In order to find out what rows I have locked, one would have to GO TO the row - locks are attributes of the data itself.

(In my books I've written about this in detail, also in other postings... From expert one on one Oracle and "Expert Oracle: Database Architecture"

<quote>
TX (Transaction) Locks

A TX lock is acquired when a transaction initiates its first change, and it is held until the transaction performs a COMMIT or ROLLBACK. It is used as a queuing mechanism so that other sessions can wait for the transaction to complete. Each and every row you modify or SELECT FOR UPDATE in a transaction will "point" to an associated TX lock for that transaction. While this sounds expensive, it is not. To understand why this is, you need a conceptual understanding of where locks "live" and how they are managed. In Oracle, locks are stored as an attribute of the data (see Chapter 10 for an overview of the Oracle block format). Oracle does not have a traditional lock manager that keeps a long list of every row that is locked in the system. Many other databases do it that way because, for them, locks are a scarce resource, the use of which needs to be monitored. The more locks are in use, the more these systems have to manage, so it is a concern in these systems if "too many" locks are being used.

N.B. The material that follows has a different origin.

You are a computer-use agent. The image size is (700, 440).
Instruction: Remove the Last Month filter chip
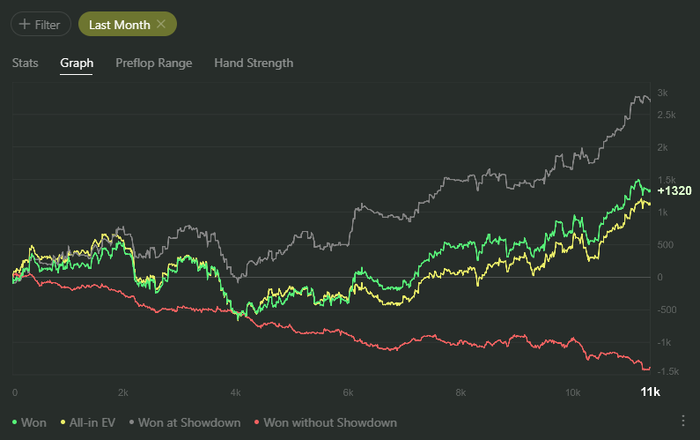point(161,24)
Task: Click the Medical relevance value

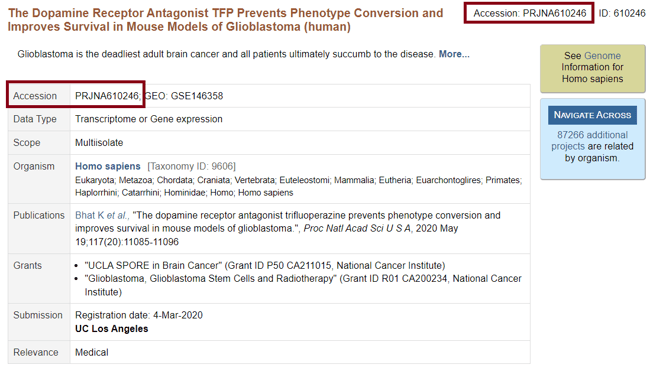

In a database with a traditional memory-based lock manager, the process of locking a row would resemble the following:

1. Find the address of the row you want to lock.
2. Get in line at the lock manager (which must be serialized, as it is a common in-memory structure).
3. Lock the list.
4. Search through the list to see if anyone else has locked this row.
5. Create a new entry in the list to establish the fact that you have locked the row.
6. Unlock the list.
Now that you have the row locked, you can modify it. Later, as you commit your changes you must continue the procedure as follows:
7. Get in line again.
8. Lock the list of locks.
9. Search through the list and release all of your locks.
10. Unlock the list.

As you can see, the more locks acquired, the more time spent on this operation, both before and after modifying the data. Oracle does not do it that way. Oracle's process looks like this:

1. Find the address of the row you want to lock.
2. Go to the row.
3. Lock the row (waiting for the transaction that has it locked to end if it is already locked, unless you are using the NOWAIT option).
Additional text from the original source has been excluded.